Небо цвета ликера «Блю Кюросау». Солнце – половинка апельсина – отражается в пыльных стеклах, рассыпается по асфальту золотыми монетами солнечных зайчиков. Тени – осыпавшаяся тушь – залегли вдоль домов, прижались к бордюрам. Ждут.
Куда идти? Налево-направо? Прямо через дорогу к желтой палатке, где парень в мятом халате плюет семечки и искоса следит за курями?
Сегодня Варенька может пойти куда ей хочется.
Свободна!
Один день. А потом еще один. И на третий станет томительно. На третий придется возвращаться в стаю и выживать. Получится?
«Орел? Решка?» – монетка привычно легла в ладонь, прилипая аверсом – реверсом? – к влажной коже.
– Решка, – решила Варенька, подкидывая кругляш. Поймала тыльной стороной, накрыла пальцами, зажмурилась, как всегда – угадала? нет? – подняла.
Решка. Значит… а ничего не значит. Сегодня она свободна.
Цокот каблуков разносился по переулку, мешался с детским смехом и шарканьем подошв об асфальт. Часто стучала скакалка. Грохотали погремушки в руках годовалого младенца, чья мамаша, позевывая, читала книгу. Скрежетали старые качели.
Варенька хотела подойти – она любила кататься, – но потом передумала: запомнят. Ей нужно быть осторожной. Очень-очень осторожной! Иначе это сегодня станет последним.
Телефон в сумочке завибрировал, натягивая невидимый поводок реальности, и пришлось ловить дрожащее тельце, выковыривать, подносить к уху – мерзость! – и отвечать:
– Да.
– Олег исчез, – сказал ей тот, кого Варенька совершенно не желала слышать.
– Да?
– Да! Ты же должна была… ты…
Он умел ругаться, но Варенька – обычное дело – отняла телефон от уха и новым взглядом уставилась на двор.
Солнце в небесах поблекло, да и сами небеса – не ликер, но выцветшие пеленки. Запахи превратились в вонь, звуки скопом ударили по вискам.
Началось. Рано. Варенька еще не готова. И тот-кому-нельзя-перечить почует. Он всегда чует страх и слабость.
Но почему хватились так быстро? Не должны были… еще день. Или два. Как раз хватило бы до Семена добраться. Он, дурашка, гадает, почему Варенька промахнулась. И почему не добила.

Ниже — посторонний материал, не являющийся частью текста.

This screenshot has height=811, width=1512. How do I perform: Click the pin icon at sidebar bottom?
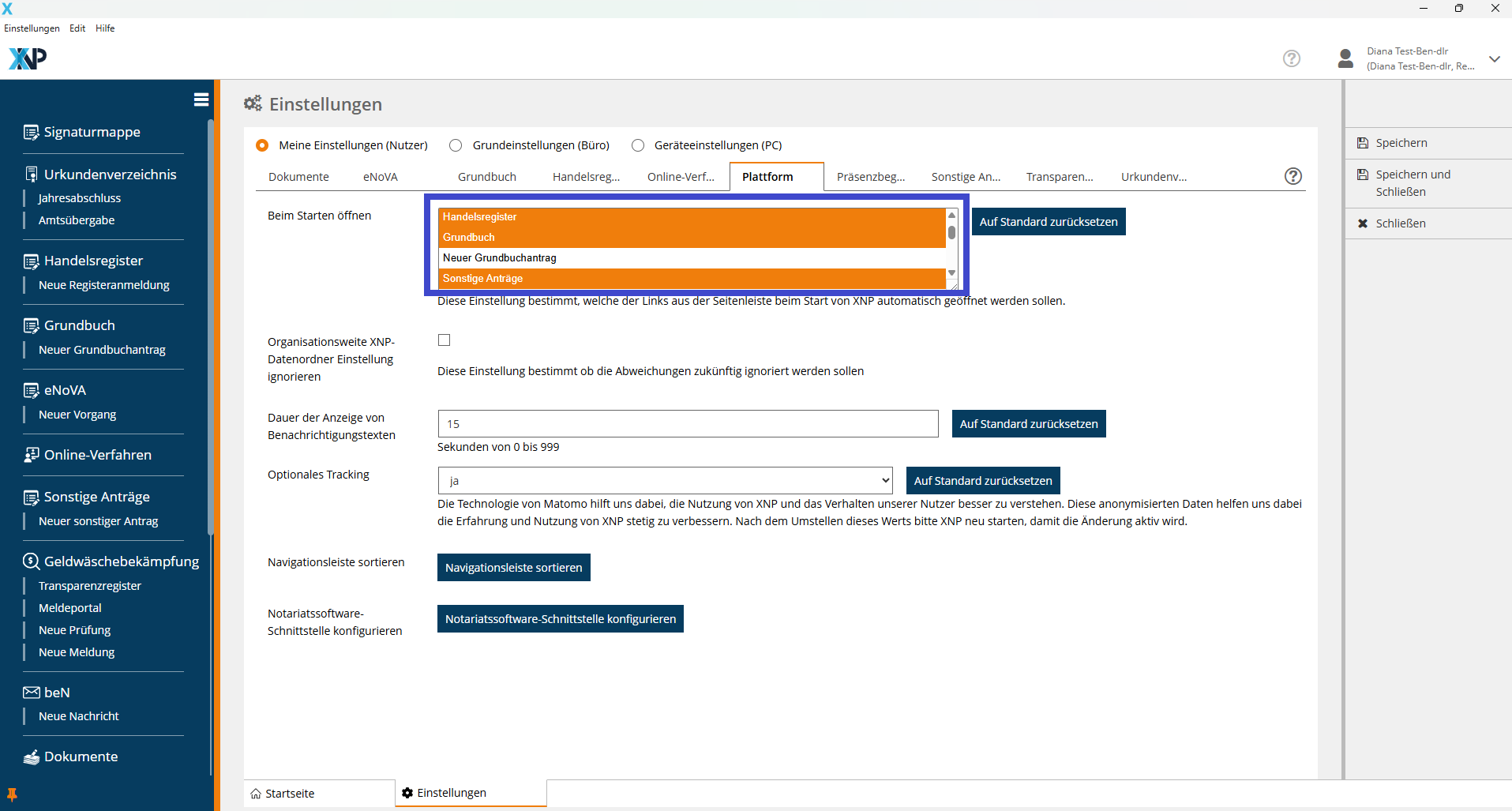(x=12, y=794)
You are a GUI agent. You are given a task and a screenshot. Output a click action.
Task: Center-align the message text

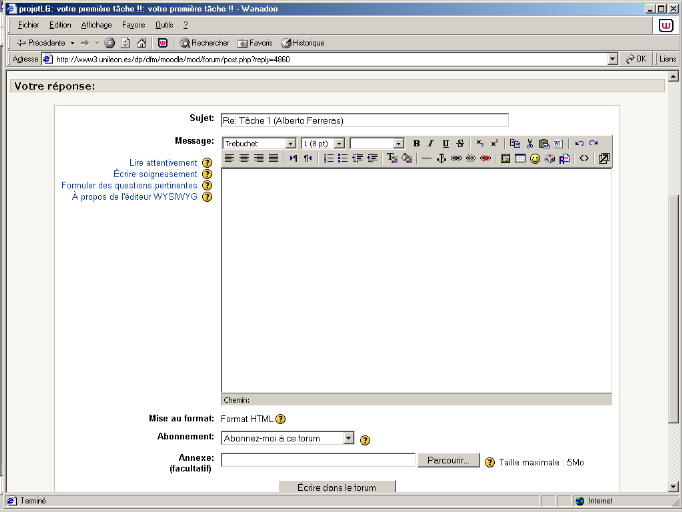pyautogui.click(x=244, y=158)
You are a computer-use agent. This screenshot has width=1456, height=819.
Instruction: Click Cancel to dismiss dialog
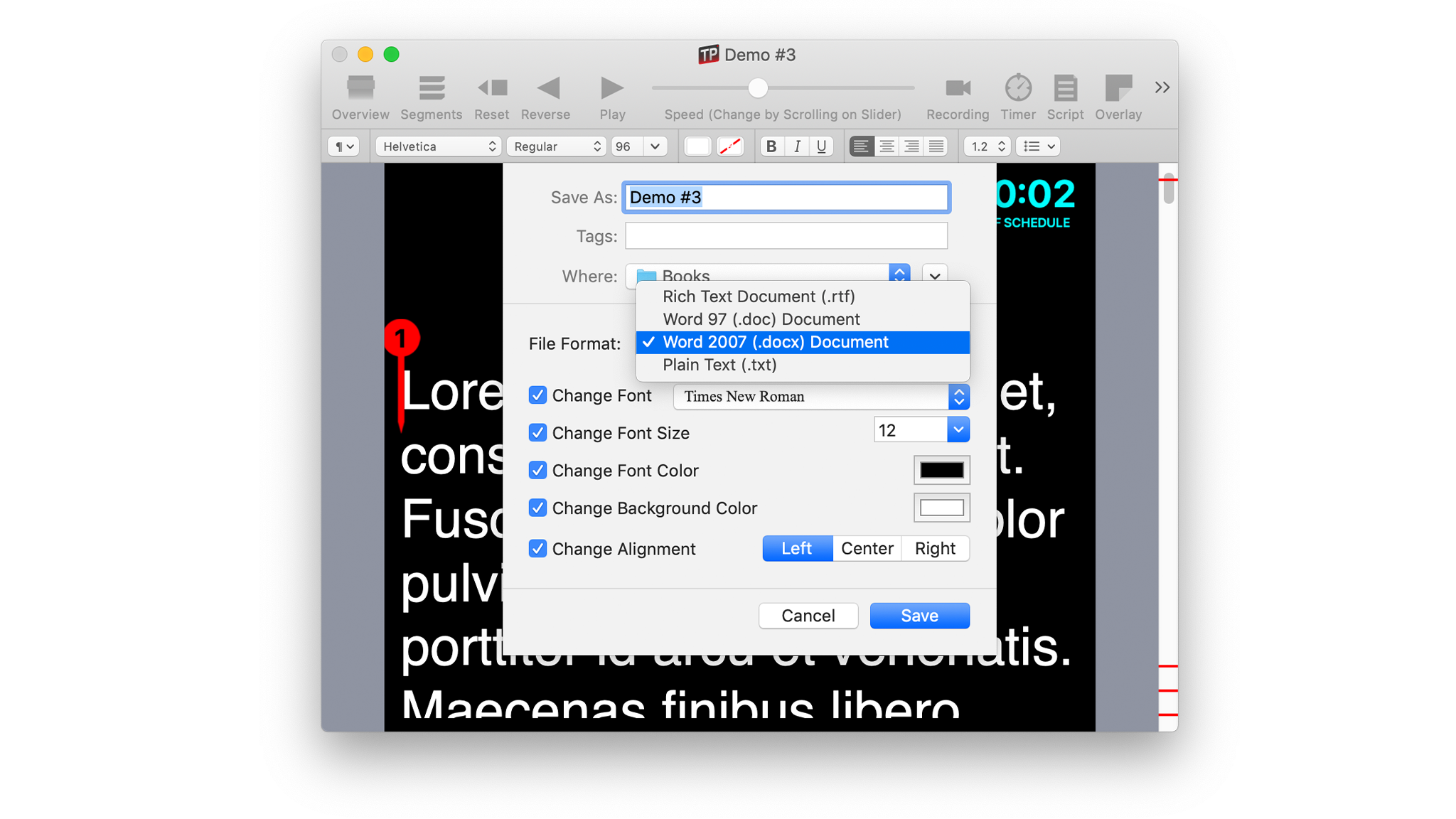click(x=808, y=615)
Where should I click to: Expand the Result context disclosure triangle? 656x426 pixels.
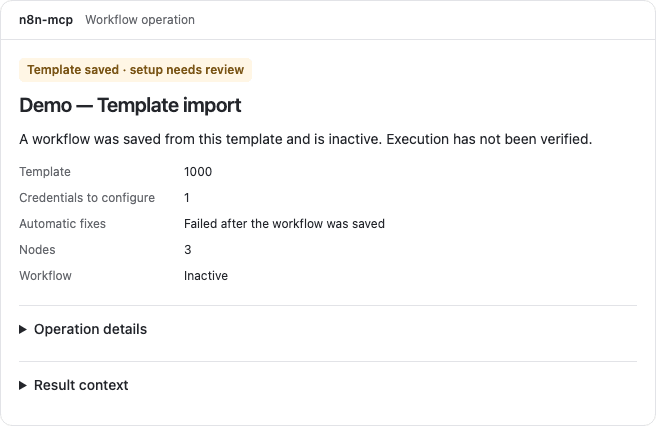click(23, 385)
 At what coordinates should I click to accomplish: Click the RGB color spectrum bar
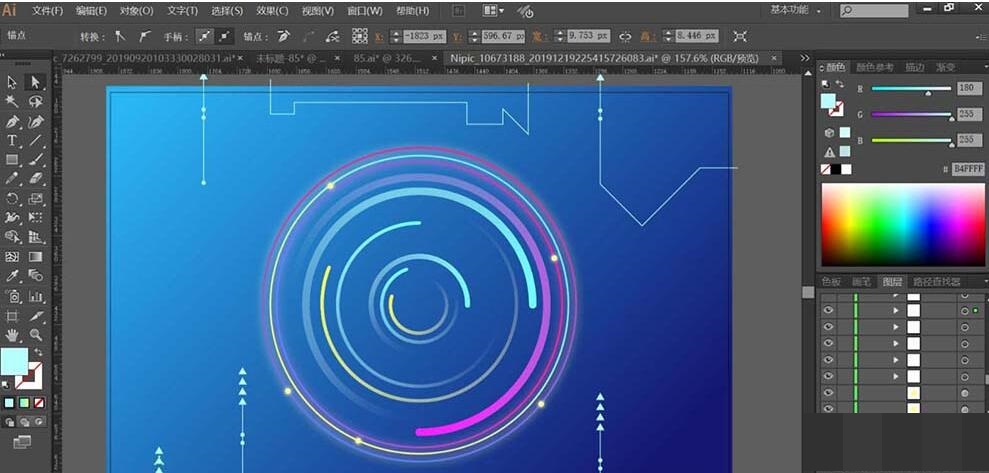tap(901, 225)
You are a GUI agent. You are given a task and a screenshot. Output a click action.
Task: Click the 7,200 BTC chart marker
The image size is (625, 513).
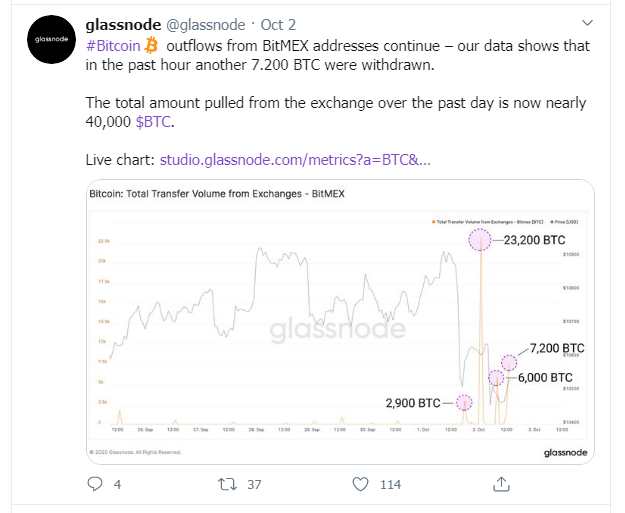point(509,362)
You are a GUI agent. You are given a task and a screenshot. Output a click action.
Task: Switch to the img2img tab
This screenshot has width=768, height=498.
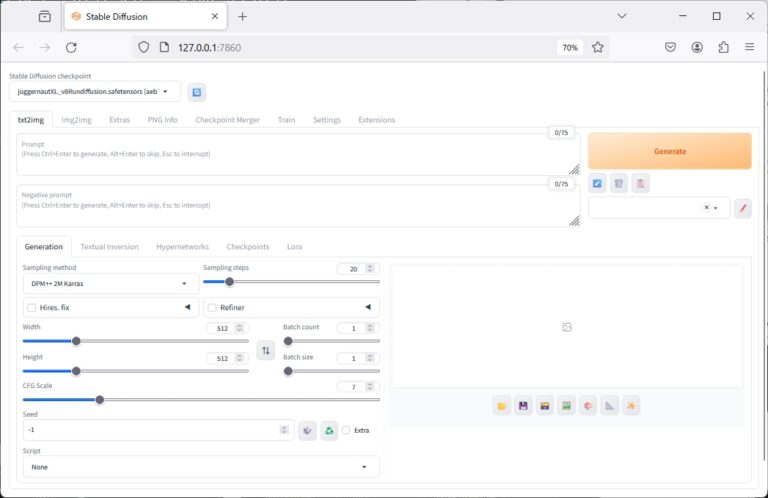[77, 120]
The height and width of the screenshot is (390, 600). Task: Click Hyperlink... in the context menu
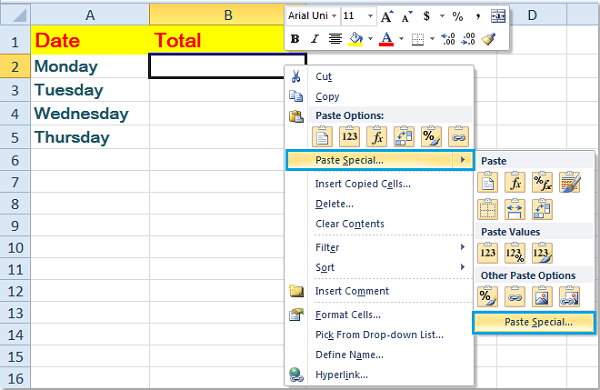click(x=341, y=375)
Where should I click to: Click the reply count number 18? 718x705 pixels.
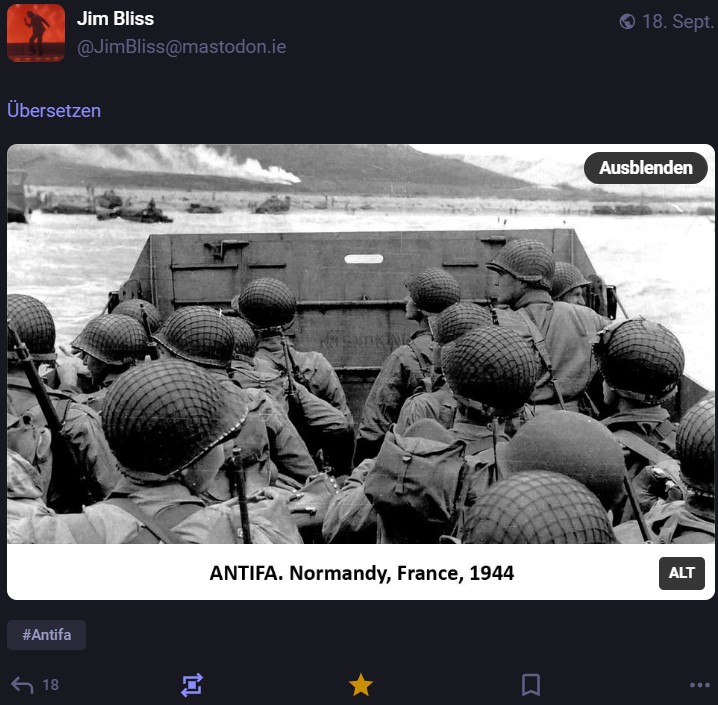pyautogui.click(x=50, y=685)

И еще много о чем гадает, но вряд ли догадается.
– Приезжай, – велел тот-кому-нельзя-перечить. – Немедленно.
Ребенок, выронив погремушку, завизжал. Варенька очень хорошо его понимала.
Бонни и Клайд
Разговор, которого не было
С чего бы начать, мистер Шеви? Ах, с начала? Верно говоришь, Клайд. Он всегда говорит верно, за это и люблю. Итак, с начала… Родилась я первого октября 1910 года в городе Ровена, штат Техас. И никакая это не дыра! Симпатичный городок, мне в нем даже нравилось. Господи, какой же наивной я была!